Is the United States an empire?

First, the case against. In the twentieth and twenty-first centuries, the United States has been on the winning side of major wars only twice: World War I and World War II. Korea ended in a stalemate when China supported the Democratic People's Republic of Korea, DPRK, and crossed the 38th parallel. The no-man's land between the DPRK and the Republic of Korea remains the most land-mined in the world, rivalled only by Afghanistan.

Vietnam ended humiliatingly. Fifty eight thousand dead US servicemen and the US was compelled to negotiate. The US did not win the Afghanistan war; the Soviet Union lost it. It is the US's adventure in Afghanistan that gave rise to al Qaeda, the Chechen insurrection, and the rise of the hard-to-destroy Taliban.

After decades of sanctions, the US is making a political rapprochement with Cuba and Iran. Russia is newly resurgent. China is set to buy up even more US debt in the coming decade. Even simple police actions seem to flummox the US. Somalia became Blackhawk Down. Libya became "leading from behind." It can't decide whether it hates Syria's Assad enough to side with ISIS or vice versa. By the by, if it hadn't screwed up in Iraq, ISIS would not be the force it is now.
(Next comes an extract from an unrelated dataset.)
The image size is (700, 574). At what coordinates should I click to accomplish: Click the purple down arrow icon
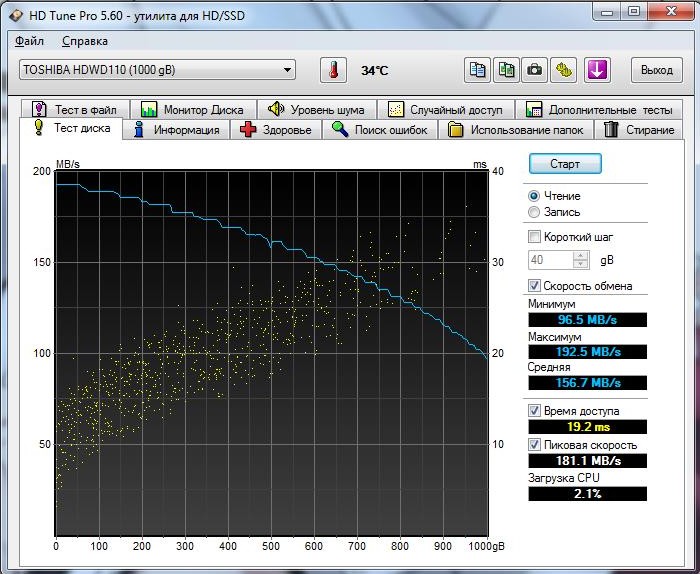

Richard Nixon was in charge when the US abandoned the Gold Standard and 35 years later the Great Recession hit and hit hard. US unemployment skyrocketed. Big banks collapsed. Major manufacturers had to be rescued. The BRICS threatened to rise sooner rather than later. The contagion spread and the seeds planted in the US have reaped a bitter harvest in Portugal, Italy, Greece and Spain.

And yet. 

The USA remains a mighty military and economic power. Even when its economy brought it to its knees, it still managed to outspend the ten next pretenders combined. Even when unemployment in the US approached double-digit growth, it still managed to employ more engineers and other professionals than the next five industrialised countries combined.
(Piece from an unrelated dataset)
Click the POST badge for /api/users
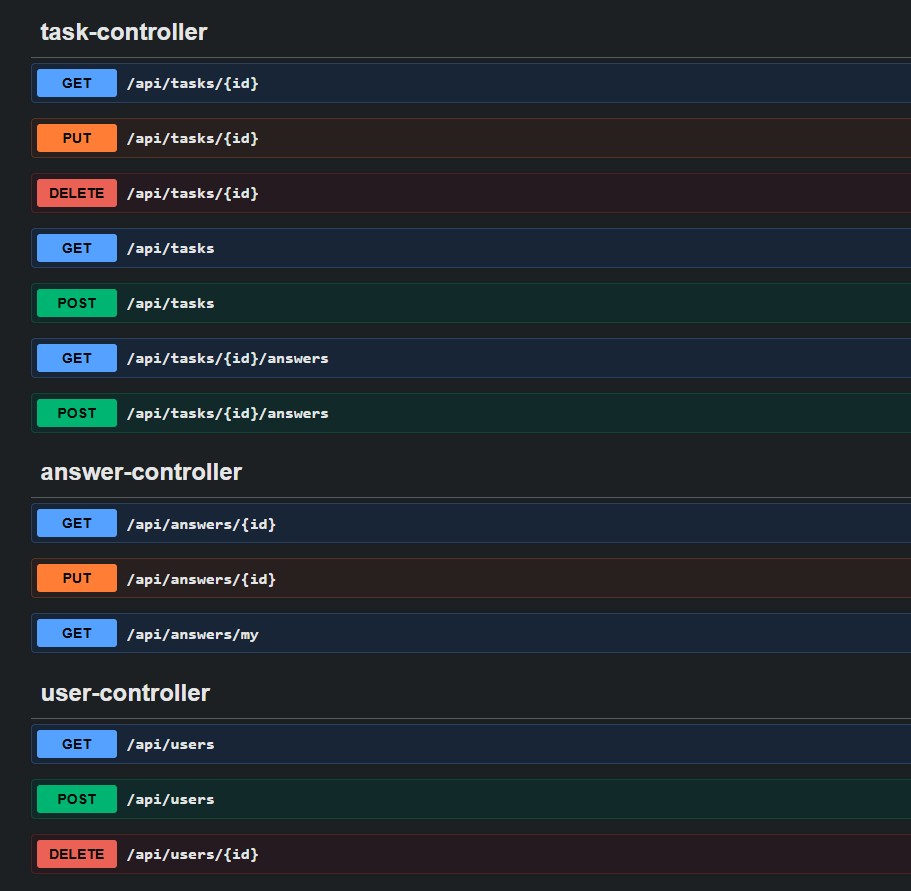(77, 799)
It remains a cultural powerhouse. The way we speak, talk, walk, act, eat, drink, socialise, educate, innovate, write, pray, love or hate are influenced by the US. There are those still clinging on to the faded dream of Rule Britannia, but they all want greenback and not sterling. We may bitch mightily about ukoloni mambo leo, but like it or not, when we bring out the shiniest silver and give up policing in favour of US Marines' policing us, the US is an empire in all but name.

Think of this way. China may hold the largest chunk of US debt, forgetting the lesson Japan learnt in the lost decade of 1995 to 2005, but the US still commands the greatest chunk of the Special Drawing Rights in the International Monetary Fund. With that alone, never mind the mightiest nuclear arsenal known to history, the US can alter the fortunes of continents. In the past decade alone, it has done so twice. If the hegemon that is the US is not an empire, then what is it?